“Asexy and we know it”: The Emergence of Asexual Activism as a Sexual and Gender Social Movement

de Lappe, Joseph (2018). “Asexy and we know it”: The Emergence of Asexual Activism as a Sexual and Gender Social Movement. PhD thesis The Open University.

DOI: https://doi.org/10.21954/ou.ro.0000e529

Abstract

This thesis considers the emerging character of asexual activism in Western societies. It asks what the key factors are impacting on triggering, mobilisation, organisation and performance that motivate asexual-identified individuals into collective activism. It considers the significance of wider LGBT+ and Q activism exemplified by Pride as performed spectacle, as a factor influencing the character of contemporary asexual activism. This is considered both in terms of how the staging, setting and scripting of Pride speaks to asexual activists in the West, and, how they speak back to Pride as actor-activists, audience and bystanders to its political theatre. Methodologically, this thesis is based on 15 months of ethnographic research: online semi-structured interviews with asexual activists in both Europe and North America; auto-ethnographic participant-observation of Pride events in Europe and North America, and, specific case studies of WorldPride 2014 and Berlin Pride 2015. Theoretically, it draws cross-disciplinarily on: insights from Social Movement Theory, particularly recent work which emphasises the significance of emotive, cultural drama in contemporary activism; insights from Sexuality & Gender Studies concerning scripted behaviour and LGBT+ and Q identity-formations, and, emerging research in Asexual Studies concerning asexual orientations, identities and socialised behaviours.
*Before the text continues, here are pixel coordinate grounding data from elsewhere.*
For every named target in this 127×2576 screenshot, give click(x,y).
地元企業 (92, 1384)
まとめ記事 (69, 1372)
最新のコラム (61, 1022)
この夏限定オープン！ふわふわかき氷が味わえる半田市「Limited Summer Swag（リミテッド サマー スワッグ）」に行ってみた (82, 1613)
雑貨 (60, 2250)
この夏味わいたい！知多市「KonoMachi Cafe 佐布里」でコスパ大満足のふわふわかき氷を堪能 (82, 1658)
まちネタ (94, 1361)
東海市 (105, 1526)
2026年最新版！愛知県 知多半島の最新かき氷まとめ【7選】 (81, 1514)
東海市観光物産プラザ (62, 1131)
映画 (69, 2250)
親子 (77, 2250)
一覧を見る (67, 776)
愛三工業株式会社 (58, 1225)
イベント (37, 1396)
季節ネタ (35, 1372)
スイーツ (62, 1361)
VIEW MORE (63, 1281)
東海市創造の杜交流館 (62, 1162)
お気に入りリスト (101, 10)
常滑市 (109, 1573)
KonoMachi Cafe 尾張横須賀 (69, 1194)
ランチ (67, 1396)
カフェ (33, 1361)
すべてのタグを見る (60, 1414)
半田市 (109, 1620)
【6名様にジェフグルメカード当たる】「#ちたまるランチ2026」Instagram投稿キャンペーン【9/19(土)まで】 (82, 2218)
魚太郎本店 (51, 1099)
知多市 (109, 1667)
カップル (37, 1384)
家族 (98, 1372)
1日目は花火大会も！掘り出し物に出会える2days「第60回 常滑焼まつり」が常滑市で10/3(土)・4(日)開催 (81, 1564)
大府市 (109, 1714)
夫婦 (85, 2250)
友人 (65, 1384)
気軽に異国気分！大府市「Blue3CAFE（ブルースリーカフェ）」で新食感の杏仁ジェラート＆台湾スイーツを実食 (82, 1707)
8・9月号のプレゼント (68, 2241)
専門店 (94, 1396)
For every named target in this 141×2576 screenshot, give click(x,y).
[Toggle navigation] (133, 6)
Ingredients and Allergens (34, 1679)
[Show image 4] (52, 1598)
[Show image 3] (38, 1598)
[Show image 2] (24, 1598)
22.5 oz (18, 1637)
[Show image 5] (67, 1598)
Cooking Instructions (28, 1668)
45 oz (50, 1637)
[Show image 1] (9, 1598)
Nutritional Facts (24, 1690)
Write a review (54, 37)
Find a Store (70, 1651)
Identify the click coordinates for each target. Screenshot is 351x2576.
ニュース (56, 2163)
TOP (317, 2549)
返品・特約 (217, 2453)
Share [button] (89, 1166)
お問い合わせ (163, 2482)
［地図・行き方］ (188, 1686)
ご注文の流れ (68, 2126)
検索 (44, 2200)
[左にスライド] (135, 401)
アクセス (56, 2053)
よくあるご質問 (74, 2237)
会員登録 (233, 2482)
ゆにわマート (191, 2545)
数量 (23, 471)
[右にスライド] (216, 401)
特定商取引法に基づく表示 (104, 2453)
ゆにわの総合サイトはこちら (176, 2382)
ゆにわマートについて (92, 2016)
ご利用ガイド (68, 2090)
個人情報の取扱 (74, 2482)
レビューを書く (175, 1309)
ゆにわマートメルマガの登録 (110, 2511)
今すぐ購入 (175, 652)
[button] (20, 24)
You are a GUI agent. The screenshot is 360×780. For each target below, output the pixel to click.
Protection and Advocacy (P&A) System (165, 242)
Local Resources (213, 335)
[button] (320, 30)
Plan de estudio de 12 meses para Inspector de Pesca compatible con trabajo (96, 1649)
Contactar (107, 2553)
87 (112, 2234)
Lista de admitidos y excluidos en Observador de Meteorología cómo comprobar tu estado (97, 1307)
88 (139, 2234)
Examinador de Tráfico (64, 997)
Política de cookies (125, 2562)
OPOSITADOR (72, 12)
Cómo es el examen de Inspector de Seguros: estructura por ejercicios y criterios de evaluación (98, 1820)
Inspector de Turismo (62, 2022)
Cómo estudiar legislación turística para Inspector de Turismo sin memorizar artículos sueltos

The thesis emphasises the work of Goffmann (1971, 1974, 2017), Jasper (2008), Plummer (1994), Rubin (2011), Stallybrass and White (1986) and Tilly (1995) to analyse the presentation of the asexual activist self, the collective activist performances through which that self is embodied, and the interrelated asexual and Pride narratives that are contended. Through auto-ethnography it considers the researcher’s engagement with these contentious repertoires, as academic and participant-observer who is also an actor-activist, audience member and bystander. This analysis reveals a disconnect between the ongoing, framed scripting of Pride activism in the West and the emerging core-frames of asexual activist scripts; even as asexual activists seek alignment.